Shiite brothers A’ala and Mohammed Hubail, who also played for Bahrain’s national team, joined the protests. Two of their Sunni fellow players meanwhile hooked up with pro-government gangs that roamed the streets attacking the protesters with clubs and pickaxe handles.

Al-Ahli is owned by Bahrain’s wealthy Sunni merchant Kanoo family. Most of its players and its fans are Shiite, “We are one family. We never thought about whether you are Sunni or Shia,” said Al-Ahly chairman Fuad Kanoo in an interview with The Economist.

Once the protests had been violently suppressed, some 150 Shiite players, referees and officials were dismissed or arrested on the orders of a committee led by King Kahlifa’s son, Nasser bin Hamad al-Khalifa, in a bid to root out athletes who had participated in the protests. Among those penalized were six Al-Ahli players.

The Hubail brothers were detained as they were training and allegedly mistreated in prison after first being denounced on state-run television. Muhammed Hubail was sentenced in June to two years in jail, but released on bail after FIFA questioned the Bahrain association.

Mr.
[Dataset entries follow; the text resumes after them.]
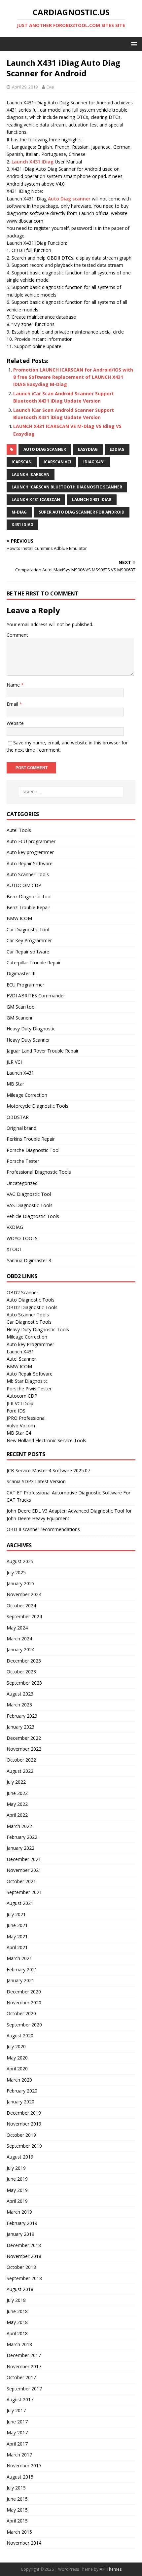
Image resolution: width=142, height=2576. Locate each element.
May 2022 (17, 1804)
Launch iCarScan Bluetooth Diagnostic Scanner (67, 487)
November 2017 (24, 2366)
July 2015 (16, 2488)
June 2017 (17, 2421)
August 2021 (20, 1903)
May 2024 (17, 1628)
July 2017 (16, 2410)
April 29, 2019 (25, 87)
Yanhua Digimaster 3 (29, 1260)
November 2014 (24, 2543)
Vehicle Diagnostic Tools (33, 1216)
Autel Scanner (21, 1359)
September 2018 (24, 2278)
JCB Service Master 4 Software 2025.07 (48, 1470)
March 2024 (19, 1638)
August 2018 (20, 2289)
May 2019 (17, 2190)
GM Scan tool (21, 1007)
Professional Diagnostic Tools (39, 1172)
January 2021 (20, 1980)
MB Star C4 (19, 1433)
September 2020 (24, 2024)
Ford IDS (16, 1411)
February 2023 (22, 1716)
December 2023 (24, 1661)
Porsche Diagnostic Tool (33, 1150)
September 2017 (24, 2388)
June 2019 (17, 2179)
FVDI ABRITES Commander (36, 995)
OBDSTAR (18, 1117)
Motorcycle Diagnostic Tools (37, 1106)
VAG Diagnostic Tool (29, 1194)
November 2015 (24, 2465)
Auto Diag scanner (69, 199)
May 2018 (17, 2322)
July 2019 (16, 2168)
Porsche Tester (23, 1161)
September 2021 (24, 1892)
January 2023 (20, 1727)
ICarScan (22, 462)
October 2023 (21, 1671)
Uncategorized (22, 1183)
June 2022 (17, 1793)
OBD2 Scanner (22, 1292)
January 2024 (20, 1649)
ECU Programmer (25, 985)
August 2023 (20, 1694)
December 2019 (24, 2113)
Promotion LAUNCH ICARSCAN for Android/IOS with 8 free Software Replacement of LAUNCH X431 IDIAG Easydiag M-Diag (73, 377)
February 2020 (22, 2091)
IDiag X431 (94, 462)
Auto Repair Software (30, 863)
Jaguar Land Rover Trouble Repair (43, 1051)
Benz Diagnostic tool (29, 896)
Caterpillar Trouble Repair (34, 962)
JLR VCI (14, 1062)
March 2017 (19, 2454)
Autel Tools (19, 830)
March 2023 (19, 1704)
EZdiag (117, 449)
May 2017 (17, 2432)
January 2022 (20, 1848)
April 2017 (17, 2444)
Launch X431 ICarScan (36, 499)
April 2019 (17, 2201)
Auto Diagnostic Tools (30, 1300)
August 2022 (20, 1771)
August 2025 (20, 1561)
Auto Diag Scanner (44, 449)
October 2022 (21, 1760)
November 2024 (24, 1594)
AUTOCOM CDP (24, 885)
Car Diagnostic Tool (28, 929)
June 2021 (17, 1925)
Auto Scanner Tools (28, 874)
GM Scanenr (20, 1018)
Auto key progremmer (30, 852)
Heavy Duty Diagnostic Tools (38, 1329)
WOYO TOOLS (22, 1238)
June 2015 (17, 2499)
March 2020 (19, 2080)
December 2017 (24, 2355)
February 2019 (22, 2223)
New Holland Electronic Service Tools (46, 1440)
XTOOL (14, 1249)
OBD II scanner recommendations (43, 1529)
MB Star (15, 1084)
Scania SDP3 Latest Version (36, 1481)
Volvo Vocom (21, 1425)
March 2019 (19, 2212)
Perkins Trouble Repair (31, 1139)
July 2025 (16, 1572)
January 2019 (20, 2234)
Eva (50, 87)
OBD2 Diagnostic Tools (32, 1307)
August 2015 (20, 2477)
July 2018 (16, 2300)
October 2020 (21, 2013)
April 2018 (17, 2333)
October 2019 (21, 2135)
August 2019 (20, 2157)
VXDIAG (15, 1227)
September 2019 (24, 2146)
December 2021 (24, 1859)
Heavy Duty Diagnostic (31, 1028)
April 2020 (17, 2068)
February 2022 (22, 1837)
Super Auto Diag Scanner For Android (81, 512)
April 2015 (17, 2521)
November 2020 (24, 2002)
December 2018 (24, 2245)
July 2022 (16, 1782)
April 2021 (17, 1947)
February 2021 (22, 1969)
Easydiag (88, 449)
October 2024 (21, 1605)
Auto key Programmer (30, 1344)
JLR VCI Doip (20, 1403)
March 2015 (19, 2532)
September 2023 (24, 1683)
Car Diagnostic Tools (29, 1322)
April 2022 (17, 1815)
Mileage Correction (27, 1095)
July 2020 (16, 2046)
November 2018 (24, 2256)
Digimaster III (21, 973)
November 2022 (24, 1749)
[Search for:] (71, 792)
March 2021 (19, 1958)
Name (14, 685)
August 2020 (20, 2035)
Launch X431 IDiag (32, 162)
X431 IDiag (22, 524)
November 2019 (24, 2124)
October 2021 (21, 1881)
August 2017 (20, 2399)
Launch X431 (20, 1073)
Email (13, 704)
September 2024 (24, 1616)
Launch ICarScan (31, 474)
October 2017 (21, 2377)
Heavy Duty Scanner (28, 1040)
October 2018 (21, 2267)
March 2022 (19, 1826)
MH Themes (110, 2569)
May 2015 (17, 2510)
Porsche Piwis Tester (29, 1388)
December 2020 (24, 1991)
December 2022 (24, 1738)
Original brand (21, 1128)
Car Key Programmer (29, 940)
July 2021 (16, 1914)
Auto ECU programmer (31, 841)
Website (15, 723)
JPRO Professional (26, 1418)
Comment (17, 635)
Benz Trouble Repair (28, 907)
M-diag (19, 512)
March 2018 (19, 2344)
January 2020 (20, 2101)
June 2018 (17, 2311)
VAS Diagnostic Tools (30, 1205)
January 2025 (20, 1583)
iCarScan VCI (57, 462)
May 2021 (17, 1936)
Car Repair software (28, 951)
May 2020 (17, 2058)
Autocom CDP (22, 1396)
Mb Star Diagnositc (27, 1381)
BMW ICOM (19, 918)
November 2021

Obama’s dilemma has been for much of this year his struggle to reconcile US principles and values with his country’s short-term interests. So far, he has been able to reasonably manage that in Tunisia, Egypt, Libya, Syria and Yemen. Bahrain, however, could well prove to be his litmus test. For Mr. Blatter too, Bahrain could turn out to be a public display of failing to in the words of US Secretary of State Hillary Clinton get on the right side of history.

James M. Dorsey is a senior fellow at Nanyang Technological University’s S. Rajaratnam School of International Studies and the author of the blog, The Turbulent World of Middle East Soccer.